• **Task to carry out**:
Return the lines below that contain "computer".

• **Information provided**:
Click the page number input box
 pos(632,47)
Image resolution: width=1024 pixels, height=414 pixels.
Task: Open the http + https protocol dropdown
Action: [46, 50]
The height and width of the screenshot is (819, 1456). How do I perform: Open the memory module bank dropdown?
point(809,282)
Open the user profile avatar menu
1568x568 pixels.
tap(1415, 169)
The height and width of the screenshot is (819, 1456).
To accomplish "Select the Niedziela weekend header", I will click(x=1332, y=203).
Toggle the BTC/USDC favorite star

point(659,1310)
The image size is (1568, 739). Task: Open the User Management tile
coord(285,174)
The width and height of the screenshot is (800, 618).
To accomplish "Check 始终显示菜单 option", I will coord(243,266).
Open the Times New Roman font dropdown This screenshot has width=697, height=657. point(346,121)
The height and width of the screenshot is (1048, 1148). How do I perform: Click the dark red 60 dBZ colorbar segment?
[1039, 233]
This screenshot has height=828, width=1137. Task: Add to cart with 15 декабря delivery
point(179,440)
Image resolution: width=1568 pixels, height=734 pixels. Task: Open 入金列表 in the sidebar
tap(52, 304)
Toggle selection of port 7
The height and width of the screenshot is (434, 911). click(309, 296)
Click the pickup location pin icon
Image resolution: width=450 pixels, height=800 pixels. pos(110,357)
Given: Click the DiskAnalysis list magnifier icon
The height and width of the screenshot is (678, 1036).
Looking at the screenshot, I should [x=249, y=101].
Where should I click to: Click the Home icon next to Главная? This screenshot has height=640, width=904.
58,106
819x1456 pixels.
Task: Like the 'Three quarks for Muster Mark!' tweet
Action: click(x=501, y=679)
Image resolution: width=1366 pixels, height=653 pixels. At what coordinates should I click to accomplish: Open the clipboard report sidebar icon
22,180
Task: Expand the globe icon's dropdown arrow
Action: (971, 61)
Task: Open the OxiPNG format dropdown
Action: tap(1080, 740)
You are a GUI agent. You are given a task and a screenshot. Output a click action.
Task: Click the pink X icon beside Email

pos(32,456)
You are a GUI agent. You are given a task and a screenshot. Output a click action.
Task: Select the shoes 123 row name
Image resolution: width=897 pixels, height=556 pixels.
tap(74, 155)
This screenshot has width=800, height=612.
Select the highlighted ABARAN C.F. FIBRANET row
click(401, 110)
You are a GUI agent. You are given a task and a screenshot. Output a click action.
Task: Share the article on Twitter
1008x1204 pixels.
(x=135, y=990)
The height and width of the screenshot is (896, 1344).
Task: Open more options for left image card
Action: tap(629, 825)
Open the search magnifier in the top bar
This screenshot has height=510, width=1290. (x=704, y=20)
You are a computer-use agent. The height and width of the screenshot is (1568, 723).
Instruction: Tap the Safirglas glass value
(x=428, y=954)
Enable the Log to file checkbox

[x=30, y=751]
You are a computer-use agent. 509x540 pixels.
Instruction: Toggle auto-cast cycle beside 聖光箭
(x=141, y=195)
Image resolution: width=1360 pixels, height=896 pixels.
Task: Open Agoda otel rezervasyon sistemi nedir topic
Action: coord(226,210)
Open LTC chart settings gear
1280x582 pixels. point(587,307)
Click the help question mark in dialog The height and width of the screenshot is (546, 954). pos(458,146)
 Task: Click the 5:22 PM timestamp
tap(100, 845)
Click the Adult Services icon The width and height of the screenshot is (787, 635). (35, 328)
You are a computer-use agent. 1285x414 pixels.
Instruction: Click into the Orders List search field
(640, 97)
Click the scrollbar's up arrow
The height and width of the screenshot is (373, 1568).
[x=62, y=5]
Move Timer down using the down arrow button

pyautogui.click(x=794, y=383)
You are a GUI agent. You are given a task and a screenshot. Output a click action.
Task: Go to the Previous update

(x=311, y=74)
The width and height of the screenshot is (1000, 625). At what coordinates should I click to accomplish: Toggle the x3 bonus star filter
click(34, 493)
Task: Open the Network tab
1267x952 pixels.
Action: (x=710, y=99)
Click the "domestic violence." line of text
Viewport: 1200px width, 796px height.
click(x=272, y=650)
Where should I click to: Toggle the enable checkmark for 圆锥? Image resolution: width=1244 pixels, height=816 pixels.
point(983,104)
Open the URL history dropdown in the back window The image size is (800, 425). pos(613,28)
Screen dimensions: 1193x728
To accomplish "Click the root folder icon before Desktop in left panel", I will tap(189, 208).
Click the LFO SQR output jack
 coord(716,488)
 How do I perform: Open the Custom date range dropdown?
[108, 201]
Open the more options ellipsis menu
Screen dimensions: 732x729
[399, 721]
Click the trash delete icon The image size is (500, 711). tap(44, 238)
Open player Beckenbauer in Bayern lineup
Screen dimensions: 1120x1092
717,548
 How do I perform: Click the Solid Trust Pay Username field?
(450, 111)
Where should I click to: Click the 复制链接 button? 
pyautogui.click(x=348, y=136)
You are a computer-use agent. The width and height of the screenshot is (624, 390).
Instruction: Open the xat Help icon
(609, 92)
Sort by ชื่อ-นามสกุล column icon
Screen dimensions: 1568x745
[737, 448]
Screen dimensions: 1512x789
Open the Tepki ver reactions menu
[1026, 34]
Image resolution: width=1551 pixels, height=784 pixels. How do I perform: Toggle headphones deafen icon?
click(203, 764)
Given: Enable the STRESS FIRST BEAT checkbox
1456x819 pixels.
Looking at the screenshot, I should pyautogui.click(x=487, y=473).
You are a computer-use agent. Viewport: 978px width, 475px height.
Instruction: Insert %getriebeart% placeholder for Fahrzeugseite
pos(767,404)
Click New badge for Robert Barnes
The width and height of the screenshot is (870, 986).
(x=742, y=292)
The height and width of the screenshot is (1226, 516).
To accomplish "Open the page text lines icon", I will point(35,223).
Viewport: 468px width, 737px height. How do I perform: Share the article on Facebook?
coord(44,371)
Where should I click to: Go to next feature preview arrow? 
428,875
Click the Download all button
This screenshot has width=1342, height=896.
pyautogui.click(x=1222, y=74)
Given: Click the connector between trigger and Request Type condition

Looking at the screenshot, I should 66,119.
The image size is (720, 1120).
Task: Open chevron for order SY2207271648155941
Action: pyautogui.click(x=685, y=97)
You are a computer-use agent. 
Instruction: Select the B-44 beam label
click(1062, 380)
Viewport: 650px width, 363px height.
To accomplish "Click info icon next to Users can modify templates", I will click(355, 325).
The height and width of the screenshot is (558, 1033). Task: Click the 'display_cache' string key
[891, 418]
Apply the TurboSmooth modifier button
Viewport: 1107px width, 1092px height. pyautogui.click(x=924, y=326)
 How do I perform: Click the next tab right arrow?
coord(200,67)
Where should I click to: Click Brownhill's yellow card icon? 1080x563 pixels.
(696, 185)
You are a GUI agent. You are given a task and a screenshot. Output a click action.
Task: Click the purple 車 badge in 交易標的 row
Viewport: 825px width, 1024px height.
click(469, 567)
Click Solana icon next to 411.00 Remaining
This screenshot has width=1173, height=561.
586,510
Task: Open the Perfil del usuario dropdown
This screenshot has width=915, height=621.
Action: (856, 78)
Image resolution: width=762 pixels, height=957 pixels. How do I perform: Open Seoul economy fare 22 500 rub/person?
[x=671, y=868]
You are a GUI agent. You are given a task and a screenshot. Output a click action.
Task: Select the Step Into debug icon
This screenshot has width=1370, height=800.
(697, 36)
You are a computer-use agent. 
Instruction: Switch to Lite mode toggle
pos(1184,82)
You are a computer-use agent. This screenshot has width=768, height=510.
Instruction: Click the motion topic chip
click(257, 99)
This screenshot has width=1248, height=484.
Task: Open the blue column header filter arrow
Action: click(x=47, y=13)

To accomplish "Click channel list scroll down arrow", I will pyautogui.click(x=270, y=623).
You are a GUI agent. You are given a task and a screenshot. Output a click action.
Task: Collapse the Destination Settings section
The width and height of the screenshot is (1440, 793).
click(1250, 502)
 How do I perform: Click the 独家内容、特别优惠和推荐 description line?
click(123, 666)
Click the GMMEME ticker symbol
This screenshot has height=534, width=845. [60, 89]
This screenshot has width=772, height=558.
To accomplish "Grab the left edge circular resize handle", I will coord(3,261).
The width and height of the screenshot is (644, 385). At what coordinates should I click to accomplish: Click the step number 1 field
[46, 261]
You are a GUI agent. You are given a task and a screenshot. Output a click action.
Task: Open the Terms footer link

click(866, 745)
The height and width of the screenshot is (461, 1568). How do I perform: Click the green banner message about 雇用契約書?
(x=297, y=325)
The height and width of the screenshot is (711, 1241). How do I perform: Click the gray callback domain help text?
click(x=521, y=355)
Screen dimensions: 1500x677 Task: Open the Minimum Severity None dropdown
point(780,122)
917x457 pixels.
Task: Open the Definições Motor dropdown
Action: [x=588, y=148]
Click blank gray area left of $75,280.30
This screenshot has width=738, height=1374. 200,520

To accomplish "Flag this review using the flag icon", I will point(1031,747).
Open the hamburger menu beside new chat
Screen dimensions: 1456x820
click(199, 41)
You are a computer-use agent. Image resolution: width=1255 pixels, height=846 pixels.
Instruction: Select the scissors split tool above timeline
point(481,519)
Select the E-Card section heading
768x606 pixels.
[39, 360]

• **Expected answer**:
You are a computer-use agent. The height and width of the screenshot is (1568, 723).
You are a computer-use agent. 509x540 pixels.
You are a computer-use agent. 1285x414 pixels.
You are a computer-use agent. The width and height of the screenshot is (624, 390).
You are a computer-use agent. Viewport: 978px width, 475px height.
You are a computer-use agent. 
You are a computer-use agent. 
You are a computer-use agent. This screenshot has width=768, height=510.
You are a computer-use agent. Image resolution: width=1255 pixels, height=846 pixels.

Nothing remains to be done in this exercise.